Document text |
------------------------------
Understanding data quality issues and solutions
Data quality issues are caused by changes in the code, data and infrastructure. Compare solutions to test code, observe data and monitor infrastructure.
Data quality issues are problems with analytical data that affect data accuracy, completeness, timeliness, or consistency. Data quality issues are detrimental to the business if incorrect data is used to make important decisions, human or machine alike.
When it comes to data quality issues, it’s hard to identify a single culprit. Data quality issues can be introduced in any component of the data pipeline: ingestion, storage, transformation, orchestration or consumption.
In this article, we explore how data quality issues are caused by changes in the code, data and infrastructure. We provide examples across two types of data quality issues: production-specific and development-specific data quality issues. We also compare solutions to test code, observe data and monitor infrastructure.
Types of data quality issues
There are two main types of data quality issues depending on the environment where they are introduced: production-specific and development-specific data quality issues.
Production-specific data quality issues
All data quality issues, if they’re not addressed earlier in the process, eventually become production issues. Production-specific data quality issues arise in production and can’t be detected ahead of time.
Development-specific data quality issues
All data is produced, moved, and processed by software expressed in code, written in Java, Python, SQL, or some other language even if imputed by a human. When data engineers or analytics engineers write or modify code that processes data, there is always a chance for a data problem to be introduced. Development-specific data quality issues can be caught before they affect production data.
------------------------------
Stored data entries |
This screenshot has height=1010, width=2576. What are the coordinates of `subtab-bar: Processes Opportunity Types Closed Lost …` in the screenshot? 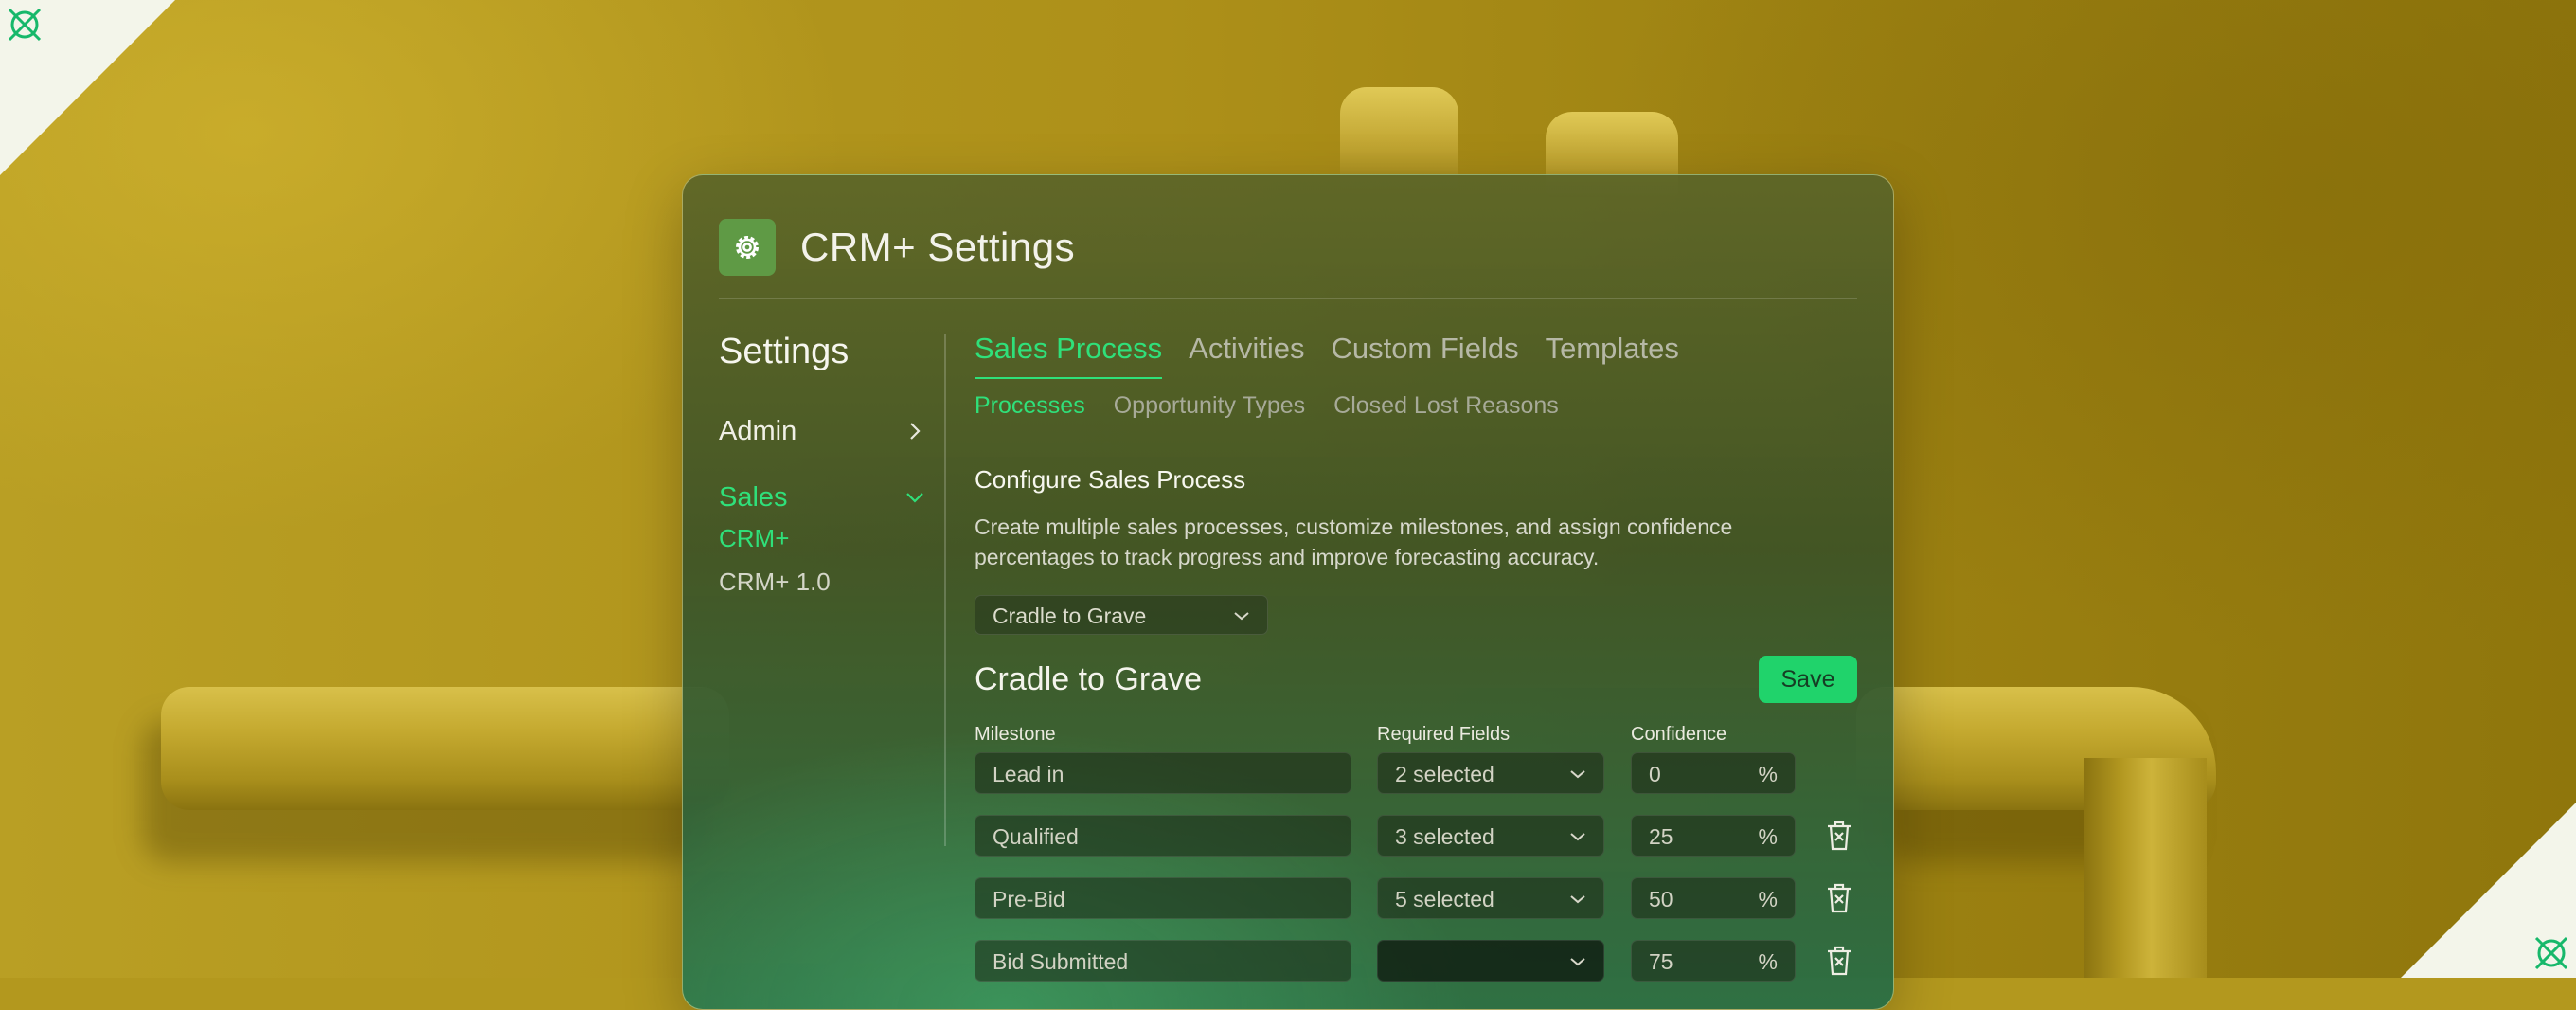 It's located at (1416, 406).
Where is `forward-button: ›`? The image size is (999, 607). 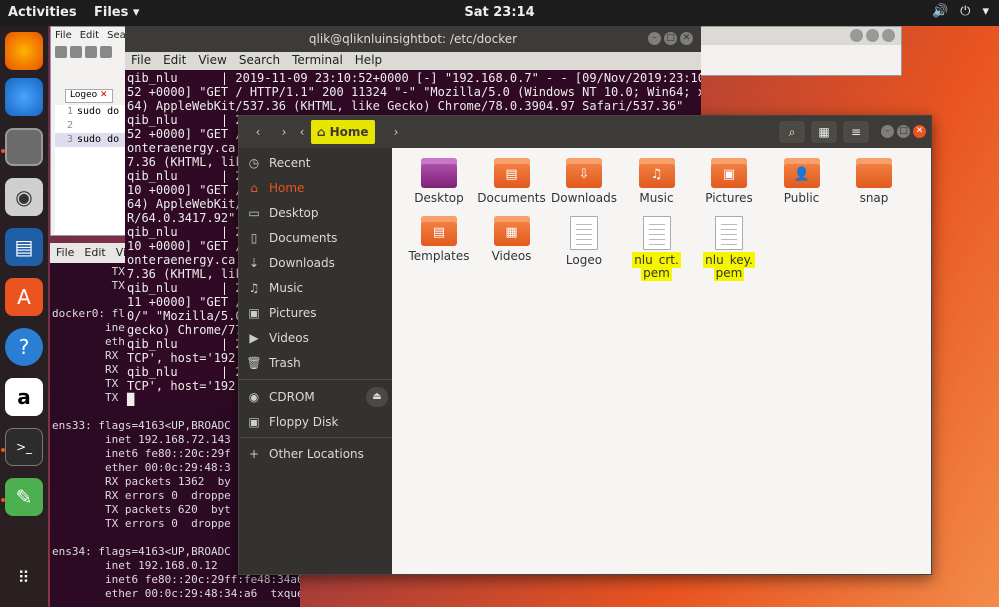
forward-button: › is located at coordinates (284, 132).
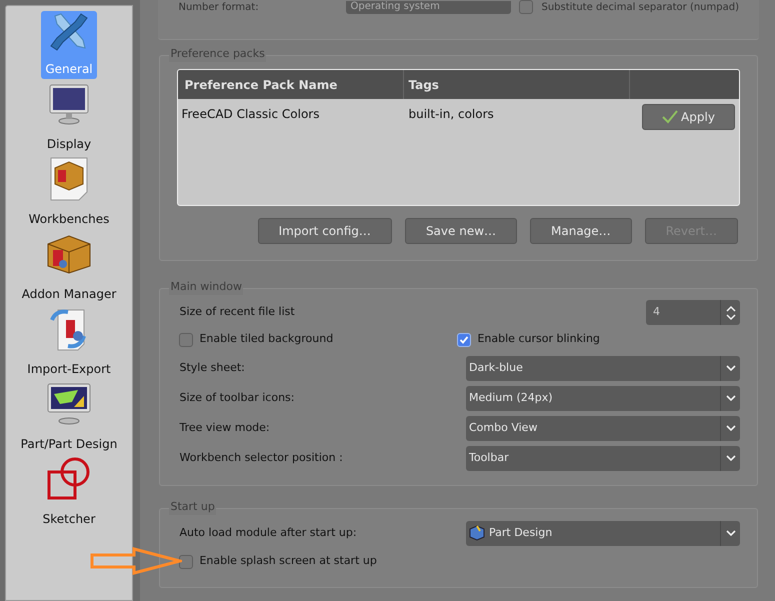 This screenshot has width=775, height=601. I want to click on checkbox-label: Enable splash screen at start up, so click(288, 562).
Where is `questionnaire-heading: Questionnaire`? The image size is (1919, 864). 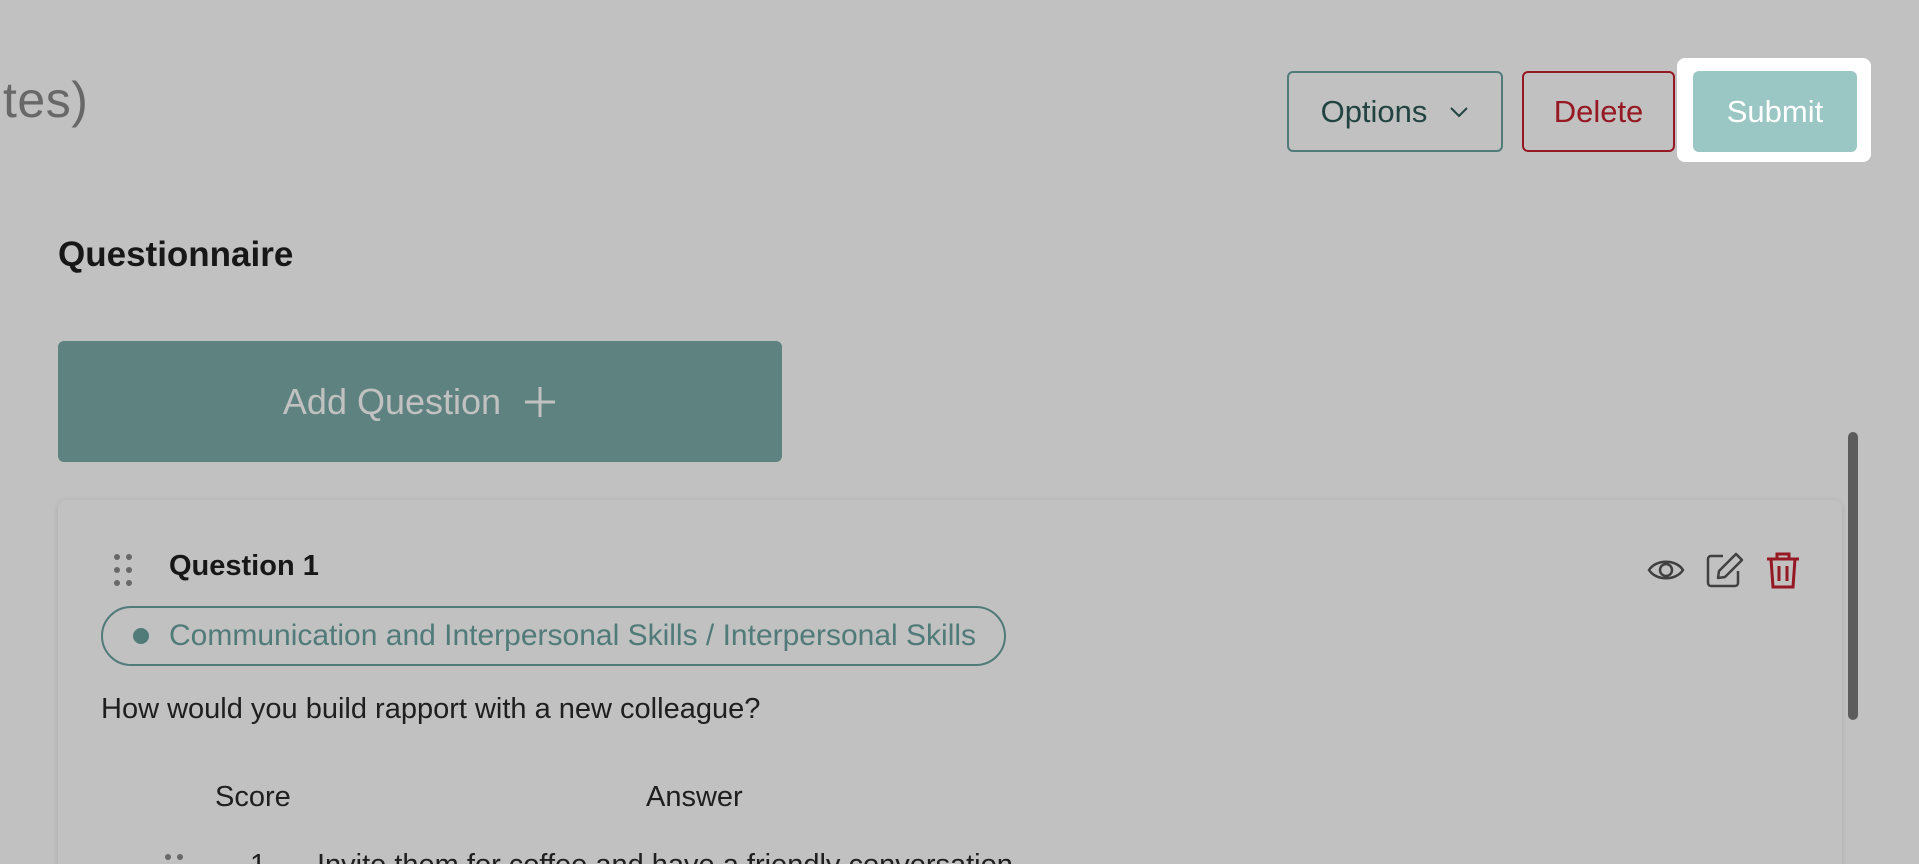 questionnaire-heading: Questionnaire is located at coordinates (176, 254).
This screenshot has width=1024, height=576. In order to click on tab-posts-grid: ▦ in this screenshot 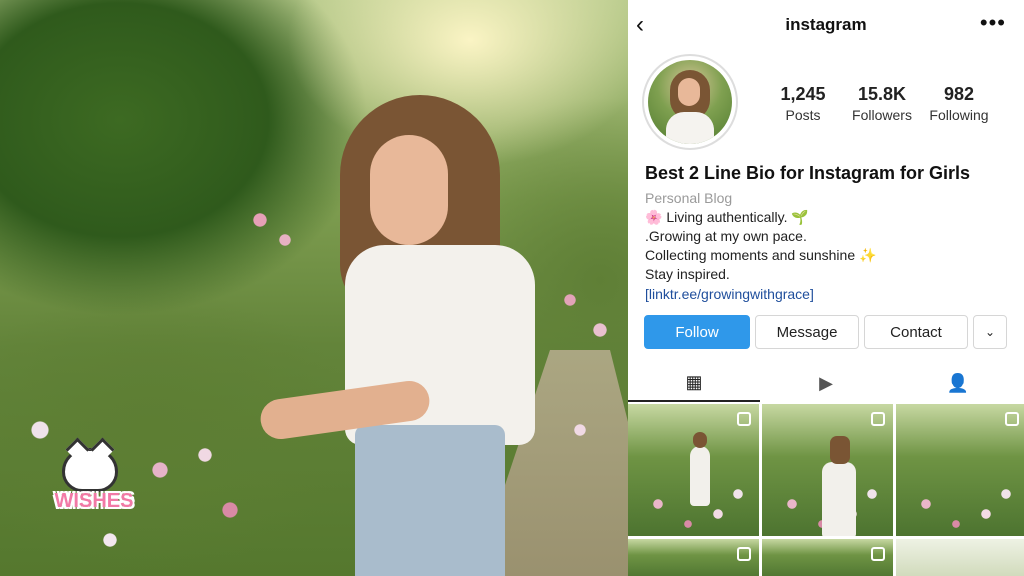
------------------------------
Work item | Please return the stretch of the data quality article from "In this article, we" through "ahead of time.", copied word for word.

Answer to this problem |
In this article, we explore how data quality issues are caused by changes in the code, data and infrastructure. We provide examples across two types of data quality issues: production-specific and development-specific data quality issues. We also compare solutions to test code, observe data and monitor infrastructure.
Types of data quality issues
There are two main types of data quality issues depending on the environment where they are introduced: production-specific and development-specific data quality issues.
Production-specific data quality issues
All data quality issues, if they’re not addressed earlier in the process, eventually become production issues. Production-specific data quality issues arise in production and can’t be detected ahead of time.